(Source data)
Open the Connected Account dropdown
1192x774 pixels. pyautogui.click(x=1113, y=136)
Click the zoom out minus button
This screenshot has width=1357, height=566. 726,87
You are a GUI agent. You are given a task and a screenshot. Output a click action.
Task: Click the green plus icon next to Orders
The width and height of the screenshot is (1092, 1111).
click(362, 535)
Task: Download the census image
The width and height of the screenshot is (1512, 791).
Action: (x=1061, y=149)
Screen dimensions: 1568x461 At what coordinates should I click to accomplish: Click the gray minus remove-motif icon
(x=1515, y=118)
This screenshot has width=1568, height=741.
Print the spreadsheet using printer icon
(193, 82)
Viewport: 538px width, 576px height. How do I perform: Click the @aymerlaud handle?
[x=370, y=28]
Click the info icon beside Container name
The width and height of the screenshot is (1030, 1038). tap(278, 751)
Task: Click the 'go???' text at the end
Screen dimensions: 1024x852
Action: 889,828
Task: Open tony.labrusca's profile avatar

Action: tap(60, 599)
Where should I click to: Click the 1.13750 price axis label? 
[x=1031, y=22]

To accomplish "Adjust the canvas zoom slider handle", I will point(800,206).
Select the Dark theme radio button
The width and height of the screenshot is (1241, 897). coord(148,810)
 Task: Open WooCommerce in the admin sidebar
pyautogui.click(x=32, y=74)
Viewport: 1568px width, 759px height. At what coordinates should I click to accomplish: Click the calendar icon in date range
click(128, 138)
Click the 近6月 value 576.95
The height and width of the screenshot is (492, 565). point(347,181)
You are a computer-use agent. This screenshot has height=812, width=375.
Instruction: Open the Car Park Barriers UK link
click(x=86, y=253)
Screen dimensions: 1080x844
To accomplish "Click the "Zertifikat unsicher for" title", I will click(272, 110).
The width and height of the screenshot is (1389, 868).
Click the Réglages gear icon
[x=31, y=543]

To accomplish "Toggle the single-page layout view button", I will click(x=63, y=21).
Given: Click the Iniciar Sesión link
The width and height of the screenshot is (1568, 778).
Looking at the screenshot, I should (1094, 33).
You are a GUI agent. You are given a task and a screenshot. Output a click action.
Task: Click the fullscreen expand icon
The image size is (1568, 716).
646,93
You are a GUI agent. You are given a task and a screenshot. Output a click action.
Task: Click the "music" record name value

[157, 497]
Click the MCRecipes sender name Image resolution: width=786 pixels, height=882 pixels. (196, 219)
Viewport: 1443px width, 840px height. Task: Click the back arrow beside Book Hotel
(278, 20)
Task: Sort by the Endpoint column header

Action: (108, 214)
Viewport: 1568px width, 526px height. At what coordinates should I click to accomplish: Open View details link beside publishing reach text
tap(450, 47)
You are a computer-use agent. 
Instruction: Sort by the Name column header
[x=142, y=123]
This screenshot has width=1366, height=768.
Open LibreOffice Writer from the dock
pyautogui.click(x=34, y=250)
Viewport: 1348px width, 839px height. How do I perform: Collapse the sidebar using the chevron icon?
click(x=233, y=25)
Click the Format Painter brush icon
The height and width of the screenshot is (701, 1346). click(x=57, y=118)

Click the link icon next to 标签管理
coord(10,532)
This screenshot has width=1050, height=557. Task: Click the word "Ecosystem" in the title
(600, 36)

## WHAT YOU NEED TO DO
Select each line of the data above that contains the word "will", and copy those lines. Case counts.

## THE COMPLETED TASK
To accomplish "Adjust the canvas zoom slider handle", I will point(800,206).
To accomplish "Click the "Zertifikat unsicher for" title", I will click(272, 110).
To accomplish "Toggle the single-page layout view button", I will click(x=63, y=21).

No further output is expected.